> [TO DO] Copy the lines below exactly, starting with the first and finishing with the one holding "Given: Choose the Measure tool"; do not copy the pictures.
-- TASK INPUT follows --
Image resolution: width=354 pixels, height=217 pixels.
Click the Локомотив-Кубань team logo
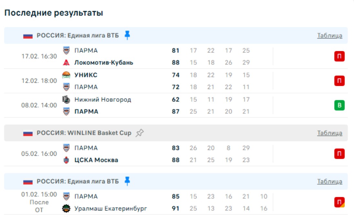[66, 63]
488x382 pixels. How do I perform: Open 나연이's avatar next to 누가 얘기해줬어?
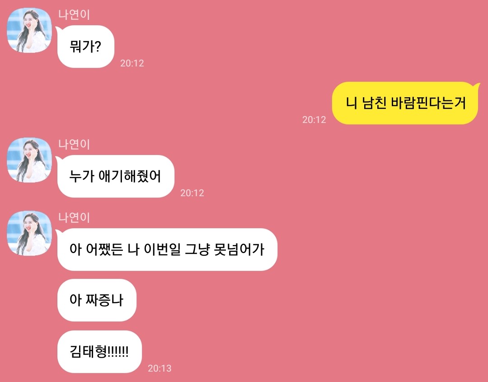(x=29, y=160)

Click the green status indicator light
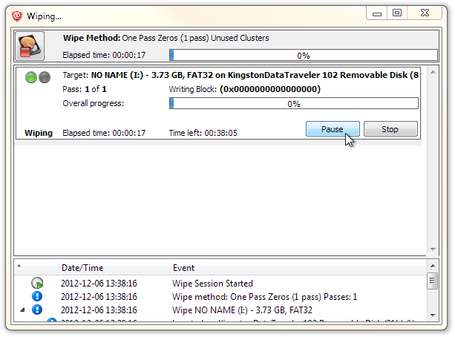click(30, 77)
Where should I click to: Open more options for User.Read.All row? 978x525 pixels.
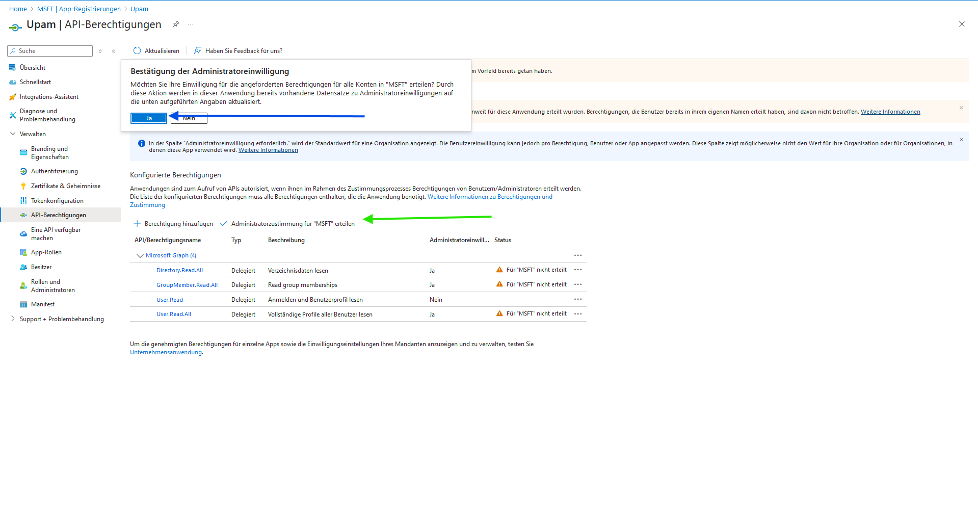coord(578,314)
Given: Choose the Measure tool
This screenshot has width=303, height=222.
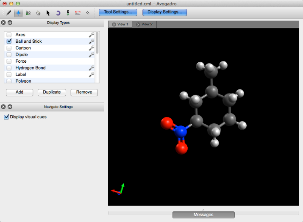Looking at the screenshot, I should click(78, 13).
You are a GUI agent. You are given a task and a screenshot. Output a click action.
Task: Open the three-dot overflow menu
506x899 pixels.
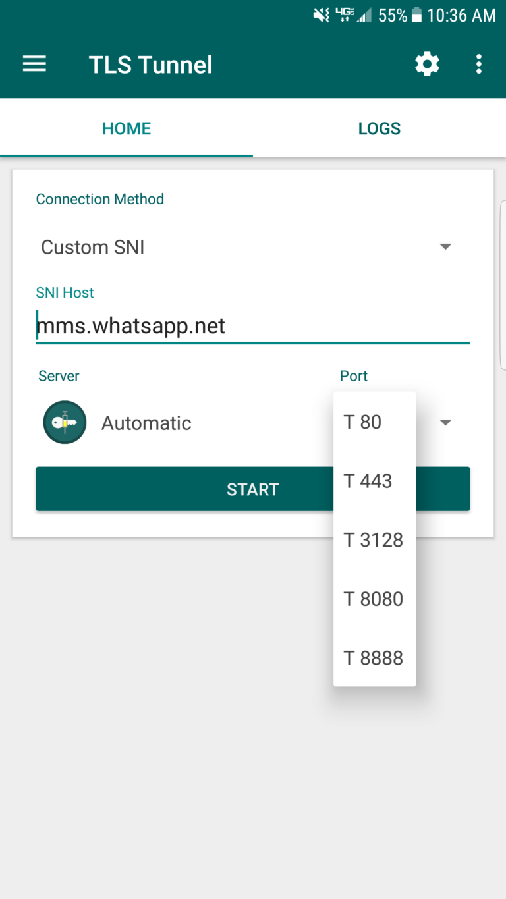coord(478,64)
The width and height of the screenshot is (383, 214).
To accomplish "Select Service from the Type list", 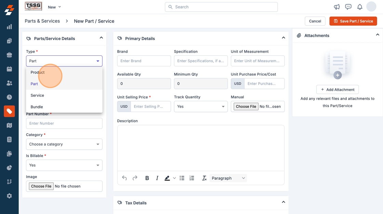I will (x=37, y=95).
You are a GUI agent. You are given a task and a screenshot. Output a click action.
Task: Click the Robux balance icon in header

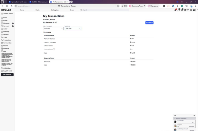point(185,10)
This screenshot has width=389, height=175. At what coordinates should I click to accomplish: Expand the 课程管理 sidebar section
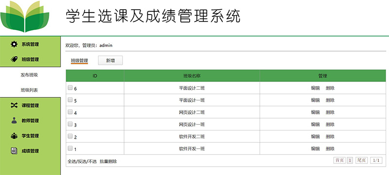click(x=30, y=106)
-- TASK INPUT concluded --
> [ANSWER BOX]
Image resolution: width=354 pixels, height=217 pixels.
Click the Локомотив-Кубань team logo
[66, 63]
488x382 pixels. How do I perform: Open 나연이's avatar next to 누가 얘기해줬어?
(x=29, y=160)

Click the green status indicator light
click(30, 77)
Where should I click to: Open more options for User.Read.All row? 978x525 pixels.
coord(578,314)
Given: Choose the Measure tool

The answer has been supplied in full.